Dublin in the early 1950s is a world unto itself turned inward. Dr Quirke is a pathologist who observes much and suspects more. When a road accident victim’s corpse is examined he finds a contusion on the temple that is inconsistent with the car crash. Musing follows. In time, he mentions his doubts to the Inspector Hackett of the Serious Crimes Squad who noses around and finds unpleasant emanations. This is the seventh entry in a series and it is tired, but perhaps complacent is the right word: ‘If I write it, the reviewers will praise it.’ He did and they did.
Though the spring weather is benign, the choking conformity of Maxima Catholic Dublin is inescapable. All in Dublin is more Catholic than the Pope. It is certainly more Catholic than the Rome of the time. The Bishop’s Palace is the seat of power in Dublin, not Tithe an Rialtais, the large Edwardian building enclosing a quadrangle on Merrion Street wherein dwells the Taoiseach by which we once walked.
There is only one escape permitted from this suffocating pall and that is alcohol. Frequently in Quirke stories, and no doubt in 1950s Dublin life, the pregnancy of unmarried women is paramount. Moreover, every thread, however long and ravelled, eventually traces back to the Catholic Church and its baleful tentacles.
These books are very well written and the picture of Irish life seen through Quirke’s eyes is to travel back in time. Yet in these books there is precious little detection, no police procedure despite Hackett’s occasional plod, and no mystery. Much is also predictable, as Quirke’s sexual conquests. As soon as a women is introduced into the story, we know she will soon succumb to his charms.
Instead we have Quirke, holder of a prestigious and authoritative position, a highly trained and accomplished medical doctor, a widower, father of a bright grown daughter, comfortable of income, handsome and attractive to women, who spends nearly every minute feeling sorry for himself in a self-imposed melancholia where he wallows for pages and pages, smoking cigarette after cigarette, drinking drink after drink. Evidently his pathologies did not involve lungs or livers.
Instead of detection we have meals, drinks, cigarettes, meals, drinks, cigarettes, meals….. On it goes. Yes, the prose is polished and the observations of life’s details exact, but repetitive and inert. There seems to be neither point nor purpose to the the prose. Some of the characterisations are profound, like Quirke’s terminally ill brother but have no place in the plot.
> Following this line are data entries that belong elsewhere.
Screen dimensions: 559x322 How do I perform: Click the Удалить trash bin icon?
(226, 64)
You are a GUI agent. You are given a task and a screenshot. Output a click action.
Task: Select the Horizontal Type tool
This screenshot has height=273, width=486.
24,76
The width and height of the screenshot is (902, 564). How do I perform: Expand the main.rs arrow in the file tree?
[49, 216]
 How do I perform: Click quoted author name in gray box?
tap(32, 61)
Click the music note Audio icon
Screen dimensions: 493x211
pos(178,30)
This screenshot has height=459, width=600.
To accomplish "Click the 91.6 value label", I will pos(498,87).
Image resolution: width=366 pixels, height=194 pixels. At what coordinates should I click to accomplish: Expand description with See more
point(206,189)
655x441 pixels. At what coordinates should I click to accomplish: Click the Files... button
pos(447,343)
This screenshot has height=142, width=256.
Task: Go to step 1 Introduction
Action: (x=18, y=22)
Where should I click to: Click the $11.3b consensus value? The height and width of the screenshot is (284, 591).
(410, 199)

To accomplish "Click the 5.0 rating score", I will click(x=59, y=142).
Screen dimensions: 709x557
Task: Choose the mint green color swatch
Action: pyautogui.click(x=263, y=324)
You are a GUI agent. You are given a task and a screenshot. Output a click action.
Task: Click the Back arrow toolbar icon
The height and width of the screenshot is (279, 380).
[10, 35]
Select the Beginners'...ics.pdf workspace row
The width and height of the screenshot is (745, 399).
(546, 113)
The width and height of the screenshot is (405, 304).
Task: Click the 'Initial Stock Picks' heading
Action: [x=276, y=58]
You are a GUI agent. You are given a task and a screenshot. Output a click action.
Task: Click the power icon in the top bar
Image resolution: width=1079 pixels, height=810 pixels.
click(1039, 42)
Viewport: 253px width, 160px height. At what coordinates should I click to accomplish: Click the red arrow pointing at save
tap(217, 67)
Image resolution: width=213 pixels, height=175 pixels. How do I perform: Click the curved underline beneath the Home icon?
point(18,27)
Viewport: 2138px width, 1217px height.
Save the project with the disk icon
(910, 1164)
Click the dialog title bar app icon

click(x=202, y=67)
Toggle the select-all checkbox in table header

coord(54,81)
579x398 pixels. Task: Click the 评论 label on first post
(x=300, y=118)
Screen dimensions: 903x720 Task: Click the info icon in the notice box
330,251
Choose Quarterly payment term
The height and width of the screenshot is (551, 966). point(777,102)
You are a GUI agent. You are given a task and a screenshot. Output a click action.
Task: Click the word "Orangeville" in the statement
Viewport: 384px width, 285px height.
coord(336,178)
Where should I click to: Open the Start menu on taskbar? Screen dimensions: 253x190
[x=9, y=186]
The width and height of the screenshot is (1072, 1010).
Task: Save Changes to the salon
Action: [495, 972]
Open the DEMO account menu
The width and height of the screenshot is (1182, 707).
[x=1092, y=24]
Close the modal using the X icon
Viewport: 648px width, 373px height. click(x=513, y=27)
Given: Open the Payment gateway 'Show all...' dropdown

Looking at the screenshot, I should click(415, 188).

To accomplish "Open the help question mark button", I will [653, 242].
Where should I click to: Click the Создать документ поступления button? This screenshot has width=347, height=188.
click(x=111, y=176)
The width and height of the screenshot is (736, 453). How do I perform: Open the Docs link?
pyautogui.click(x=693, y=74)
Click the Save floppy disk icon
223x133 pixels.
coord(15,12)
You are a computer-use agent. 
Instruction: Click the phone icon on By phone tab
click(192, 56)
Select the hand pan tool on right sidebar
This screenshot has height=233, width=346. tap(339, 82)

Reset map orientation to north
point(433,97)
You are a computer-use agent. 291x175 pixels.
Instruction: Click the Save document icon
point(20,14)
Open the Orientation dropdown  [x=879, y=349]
There is no doubt John Banville, Benjamin Black’s after ego, can write. The portrait of the victim’s father is striking and sympathetic. The contrast, however, is the government official whom Hackett interviews, who is little more than a cartoon character, flustered by the simplest question. Banville has respect for the father and none for government officials and it shows as he makes up the reader’s mind. Take that all those who work for the government, including those who uphold the intellectual property and copyright laws that secure Banville’s income. all those who regulate and maintain the internet services that provide a platform for his novels, all those who police crime and who had to deal with IRA on the border for a generation, all those who make difficult decisions about troop deployments on UN Peace Keeping missions, these are all clots!
I also found the reference to the Spanish Civil War confusing. The International Brigades were certainly there but the specifics mentioned in the story did not compute.